Le Libra ne légitime pas les cryptomonnaies

mercredi, 19.06.2019

Le stablecoin annoncé mardi par Facebook est moins l’ennemi des banques systémiques que celui des monnaies électroniques elles-mêmes.

Levi-Sergio Mutemba

Les cryptomonnaies se sont appréciées après l’annonce officielle par Facebook du lancement de sa monnaie électronique, le Libra, prévu pour 2020. Bitcoin (BTC), Ripple (XRP) et Ethereum (ETH) ont bondi de 8,7%, 7,7% et 3,3%, respectivement, entre vendredi à la clôture et mercredi soir. BTC était même en hausse de plus de 10% mardi, cotant plus de 9300 dollars, avant de subir de légères prises de bénéfices. De son côté, l’action du réseau social Facebook a bondi de plus de 6% mardi avant de se stabiliser à la veille de la décision de la Fed.

Contrairement à la plupart des cryptomonnaies, le Libra est adossé à un panier de devises dures traditionnelles, celles-ci étant placées dans des actifs sûrs ou de faible volatilité rapportant des rendements stables qui seront reversés non pas aux utilisateurs de la cryptomonnaie mais à l’association Libra, basée à Genève, en charge de la création et du développement de celui-ci. Le système de réserve de changes est au cœur de la stratégie d’adoption de ce nouveau stablecoin.

Sans garanties physiques, les cryptomonnaies telles que BTC et ETH sont beaucoup trop sujettes à la spéculation et, par conséquent, à de trop grandes fluctuations de valeur pour être adoptée par le grand public comme un moyen de paiement efficient. «Dès lors que la confiance dans le succès à long terme de ces cryptomonnaies et de leurs réseaux varie grandement d’un moment à l’autre, leurs prix enregistrent eux-aussi de massives variations», insistent les développeurs du Libra dans leur Livre Blanc publié en début de semaine.

En tout cas, il est difficile d’accuser Facebook de vouloir supplanter les banques commerciales systémiques en tant que principales créatrices de monnaie par le crédit. Le volume de monnaie que battent les banques centrales des pays avancés est marginal à côté de la monnaie créée par le crédit. «Aussi Facebook ne va-t-il pas se mettre à créer des Libras en veux-tu en voilà en distribuant des crédits», souligne Christian Chavagneux, éditorialiste du magazine Alternatives Économiques. «Comme dans l’ancien temps avec l’or ou l’argent, chaque Libra créé aura sa contrepartie dans la devise des pays.»

«Bien que le Libra ne renforce pas nécessairement la légitimité des cryptomonnaies, il pourrait marquer le début d’une nouvelle ère au sein de l’industrie crypto», souligne Ipek Ozkardeskaya, Senior Market Analyst chez London Capital Group. «Il importe désormais de voir comment les régulateurs réagiront au fait qu’un réseau social privé puisse librement convertir du cash sur un canal monétaire parallèle à celui du système financier traditionnel», ajoute Ipek Ozkardeskaya.

Facebook ne sera pas seul à vouloir justifier l’adoption du Libra.
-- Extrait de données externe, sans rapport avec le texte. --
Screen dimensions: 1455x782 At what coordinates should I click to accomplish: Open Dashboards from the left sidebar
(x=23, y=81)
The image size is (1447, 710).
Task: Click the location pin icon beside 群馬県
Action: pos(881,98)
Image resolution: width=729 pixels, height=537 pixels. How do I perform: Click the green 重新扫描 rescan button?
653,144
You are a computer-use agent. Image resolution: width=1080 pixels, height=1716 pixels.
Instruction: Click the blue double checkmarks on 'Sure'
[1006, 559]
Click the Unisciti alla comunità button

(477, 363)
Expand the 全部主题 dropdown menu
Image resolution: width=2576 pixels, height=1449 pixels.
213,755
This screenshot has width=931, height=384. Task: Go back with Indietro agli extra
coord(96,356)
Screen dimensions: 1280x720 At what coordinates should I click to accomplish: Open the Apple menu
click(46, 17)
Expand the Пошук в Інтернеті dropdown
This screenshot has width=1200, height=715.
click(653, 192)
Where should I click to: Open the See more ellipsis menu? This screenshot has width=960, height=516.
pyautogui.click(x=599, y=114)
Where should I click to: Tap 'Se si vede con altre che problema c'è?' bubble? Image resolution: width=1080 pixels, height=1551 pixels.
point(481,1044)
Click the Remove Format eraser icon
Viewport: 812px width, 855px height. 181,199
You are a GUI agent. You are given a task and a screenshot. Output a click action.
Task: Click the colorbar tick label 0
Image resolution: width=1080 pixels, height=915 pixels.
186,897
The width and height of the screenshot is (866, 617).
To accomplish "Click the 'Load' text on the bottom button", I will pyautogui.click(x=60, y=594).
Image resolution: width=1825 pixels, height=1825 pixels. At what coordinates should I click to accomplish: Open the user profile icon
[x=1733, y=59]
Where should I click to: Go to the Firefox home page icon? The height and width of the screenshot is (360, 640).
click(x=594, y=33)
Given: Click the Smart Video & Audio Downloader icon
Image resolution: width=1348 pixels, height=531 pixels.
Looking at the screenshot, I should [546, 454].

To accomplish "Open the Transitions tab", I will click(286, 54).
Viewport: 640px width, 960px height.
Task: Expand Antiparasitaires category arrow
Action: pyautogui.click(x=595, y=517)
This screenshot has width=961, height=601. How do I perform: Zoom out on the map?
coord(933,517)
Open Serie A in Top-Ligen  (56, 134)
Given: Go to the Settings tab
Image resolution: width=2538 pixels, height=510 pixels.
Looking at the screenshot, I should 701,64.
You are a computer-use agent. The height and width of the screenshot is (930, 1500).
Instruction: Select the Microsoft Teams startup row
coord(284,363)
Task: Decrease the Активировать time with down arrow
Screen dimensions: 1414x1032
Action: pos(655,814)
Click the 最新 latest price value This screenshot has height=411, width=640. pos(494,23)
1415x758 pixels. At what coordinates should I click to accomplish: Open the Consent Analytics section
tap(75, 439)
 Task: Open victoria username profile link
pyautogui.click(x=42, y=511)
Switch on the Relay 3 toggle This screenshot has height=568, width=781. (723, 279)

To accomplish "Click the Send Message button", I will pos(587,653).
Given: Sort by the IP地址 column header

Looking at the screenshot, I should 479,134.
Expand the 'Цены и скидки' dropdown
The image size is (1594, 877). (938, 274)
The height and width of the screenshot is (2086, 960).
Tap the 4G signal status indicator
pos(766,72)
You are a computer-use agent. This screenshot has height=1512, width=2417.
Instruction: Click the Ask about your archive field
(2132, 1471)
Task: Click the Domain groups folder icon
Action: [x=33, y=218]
L’infrastructure de paiement électronique PayPal, l’opérateur de cartes de crédit Visa, la plateformes de vente en ligne eBay, le site de réservations en ligne Booking, la plateforme de streaming musical Spotify, le transporteur à la demande Uber. Le groupe de télécommunication Vodafone, l’opérateur mobile Iliad ou encore les sociétés de capital-risque Andreessen Horowitz et Ribbit Capital – tout ce beau monde figure parmi les membres fondateurs de l’Association Libra.